Civilisation is like a warg turd wrapped in gold coloured paper. However shiny it may look on the surface, it's still shit beneath.
All this new knowledge about the recent happenings of Bree-land came courtesy of Rahvic, who came to me in a panic with a whole new host of fresh bruises upon his face. Owena, Brinee and some old official of Bree have been kidnaped and taken to some banished bandits camp. The baker, the maid and the judge; if I hadn't thought it sounded like the start of a bad joke before, I certainly did after my dear little adopted brother asked for my help in storming the castle. Just the two of us. Against a whole camp of angry, dispossessed, hungry, killers and thieves. There is no way that ends well.
I've managed to slow him down, to get him to think and plan. I've helped him concoct one that may work, but it could also all go horribly wrong. And if it does, then what good would we have achieved? Putting our own necks in nooses only to fail. Perhaps getting the captives killed in the process. It's all so risky. Doubly risky considering there are apparently four others with a wish to play at heroics. Four others who may well end up working at cross-purposes to Rahvic and I. We could well end up endangering each other in our separate attempts to achieve the same goal.

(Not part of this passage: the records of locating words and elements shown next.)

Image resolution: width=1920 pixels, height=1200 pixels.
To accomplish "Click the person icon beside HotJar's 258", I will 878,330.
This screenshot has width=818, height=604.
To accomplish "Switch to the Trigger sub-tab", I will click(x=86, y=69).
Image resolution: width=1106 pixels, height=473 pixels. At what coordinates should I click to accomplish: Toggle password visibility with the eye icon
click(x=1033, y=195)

Add to that the simple fact that I'm no good at fighting people. I don't like violence, I don't like blood, I don't want to kill anyone and I'm not certain that I could. Not again. In such a situation, that renders me more hindrance than help.
So, danger upon danger, variable upon variable, and doubt upon doubt, all for the sake of getting Rahvic laid. As much as I empathise with the prisoners, I have to ask myself if it's worth it. Oh, freeing them certainly is, but should we really be the ones to do it? Isn't that what the bloody Watch is for? Or how about the gaggles of self-professed adventurers and heroes lurking about the Pony? At least one or two of those pointless peacocks must be able to back up their claims, surely?

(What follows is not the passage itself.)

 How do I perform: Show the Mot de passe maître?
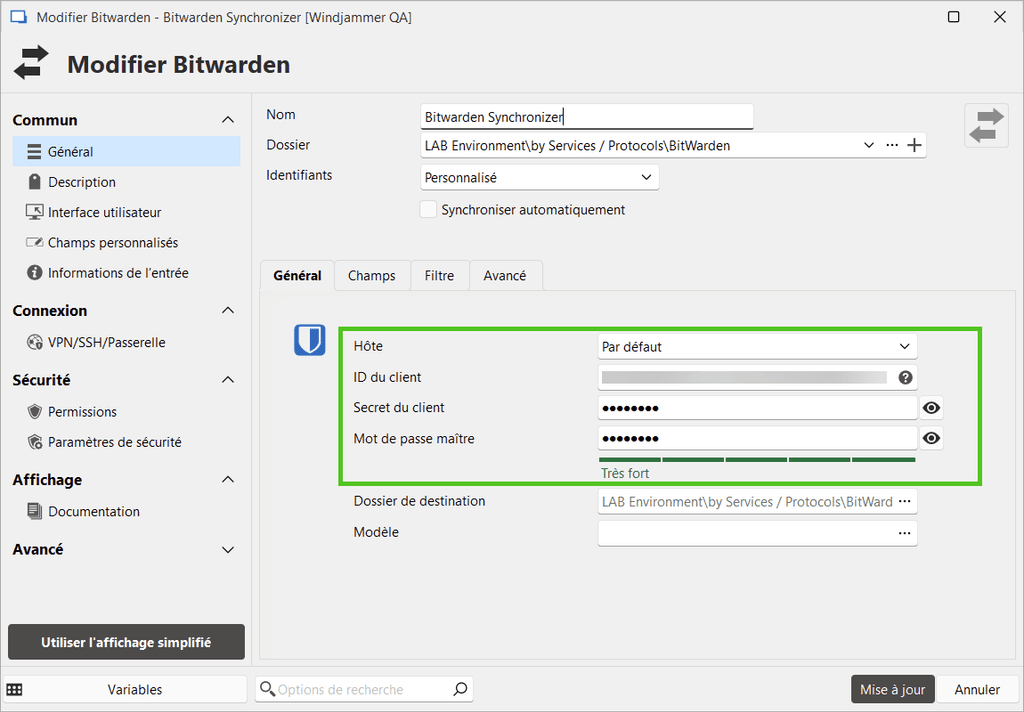931,438
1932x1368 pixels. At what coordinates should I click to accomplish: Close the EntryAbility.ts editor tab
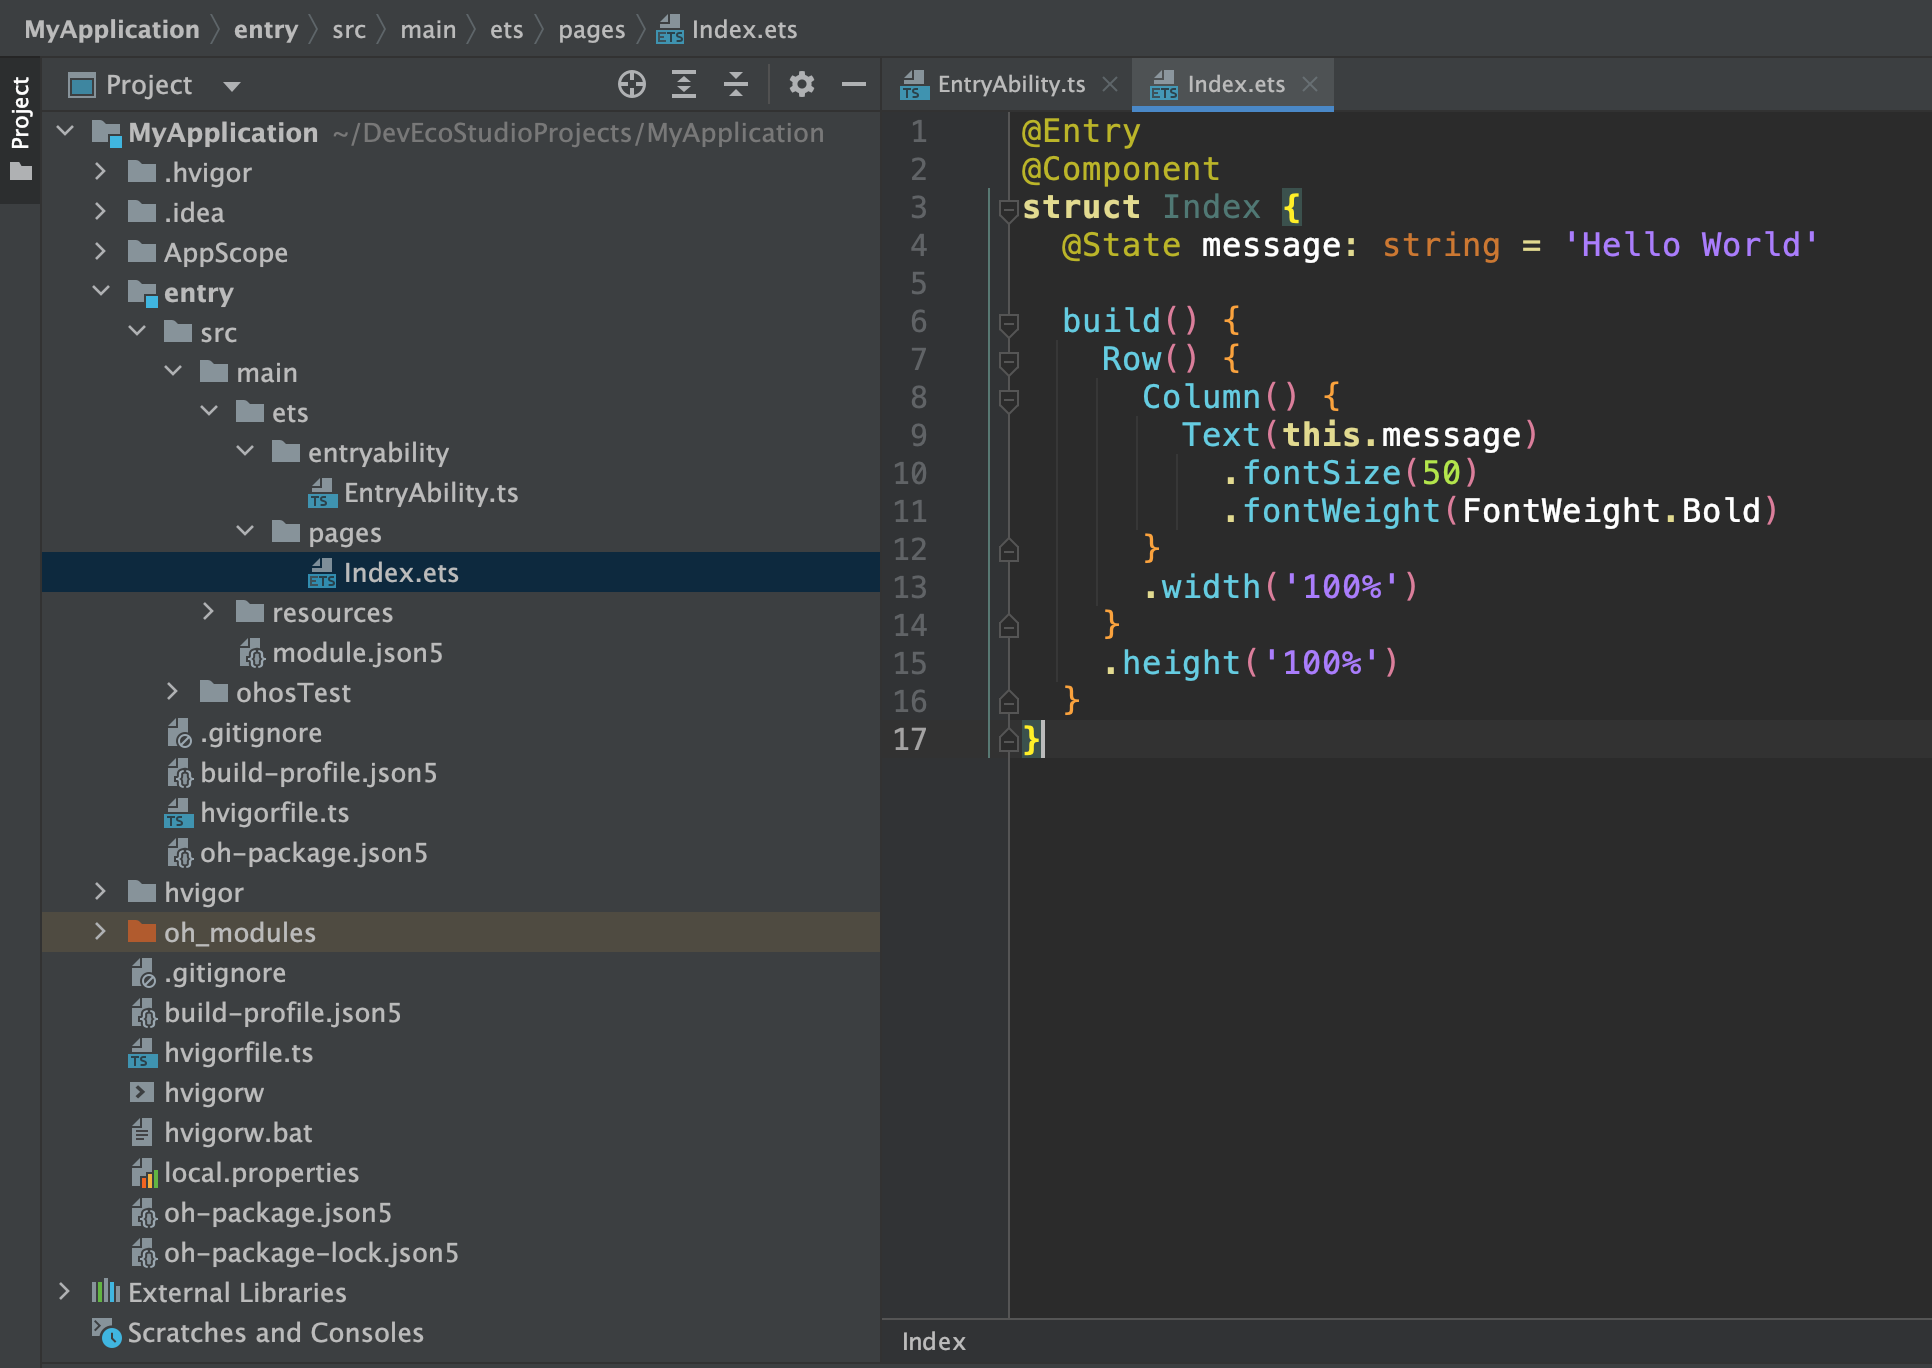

Don't I have enough to contend with already? With so much already vying for my attention, why did this have to come now? Why are people so bloody stupid? I may have empathy for their plight, but I currently feel very little sympathy. According to Rahvic, the baker had already been attacked once, the maid had been harassed several times. Are they both so horrendously dull witted that they thought him being chased out of a single town would be enough to keep them safe? The thing about madmen is that they don't adhere to sense and the Notorious Mister Puppy Pants is, by all accounts, a whole hamper short of a picnic.
Meanwhile, I still have the problem of Haritha's masks to solve. The Big Book of Angmarim Insanity is exactly that. The ravings of a bedlamite as best I can tell, though translation is slow going because whoever wrote it decided to bastardise the language first, presumably in an attempt to prevent mere novices from reading it.
There's also the issue of Rowan. More specifically, the issue of his health. The man himself is no problem at present; he barely leaves his room except to join me for meals. But even then, he eats so very little. The strong man I once knew is gone, replaced by this withered and weak frame that I barely recognise. He sounds better, the cough is gone, but for all that he's improving in one way, he remains unwell in others.
I don't know what to do for him. I don't know how to help him. I just want to hold him close and tell him that everything will be alright. I won't though. He wouldn't want it and, even if he did, I'm still wary of him. That being said, at least he seems to want to rebuild the broken trust between us. I don't know if we ever can truly trust one another, but it's nice that he's trying. I'm trying too.
However this all goes, whatever happens next, there's only one thing I can know for sure; I'm no hero.